Faced with these stunning statistics, the Institute of Medicine has initiated a project to examine the issues and recommend rigorous changes in American health care. First in the series of publications from the Quality of Health Care in America project, To Err Is Human breaks the silence that has surrounded medical errors and their consequences -- but not by pointing fingers at caring health care professionals who make honest mistakes. After all, to err is human. Instead, this book sets forth a national agenda -- with state and local implications -- for reducing medical errors and improving patient safety through the design of a safer health system.
This volume reveals the often startling truth of medical error and the disparity between the incidence of error and public perception of it. A careful examination is made of how the surrounding forces of legislation, regulation, and market activity influence the quality of care provided and then looks at the handling of medical mistakes.
Using a detailed case study, the book reviews the current understanding of why these mistakes happen. Recognizing that legitimate liability concerns may discourage reporting of errors, the book asks, "How can we learn from our mistakes?"
Balancing regulatory versus market-based initiatives and public versus private efforts, the Institute of Medicine presents wide-ranging recommendations for improving patient safety in the areas of leadership, improved data collection and analysis, and development of effective systems at the level of direct patient care.
To Err Is Human asserts that the problem is not bad people in health care -- it is that good people are working in systems that need to be made safer. Comprehensive and straightforward, this book offers a clear prescription for raising the level of patient safety in American health care.
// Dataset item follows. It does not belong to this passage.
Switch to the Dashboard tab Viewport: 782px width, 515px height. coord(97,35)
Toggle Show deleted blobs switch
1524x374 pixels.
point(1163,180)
It also explains how patients themselves can influence the quality of care they receive.
This book will be vitally important to federal, state, and local health policymakers and regulators, health professional licensing officials, hospital administrators, medical educators and students, health care-givers, health journalists, patient advocates -- as well as patients themselves.
Inaugurating the Quality of Health Care in America series, the Institute of Medicine reports on medical errors and their consequences. Rather than pointing fingers at individual health care professionals, they set out a national agenda, with state and local implications, for reducing medical errors and improving patient safety by designing a safer health system. Annotation c. Book News, Inc., Portland, OR (booknews.com)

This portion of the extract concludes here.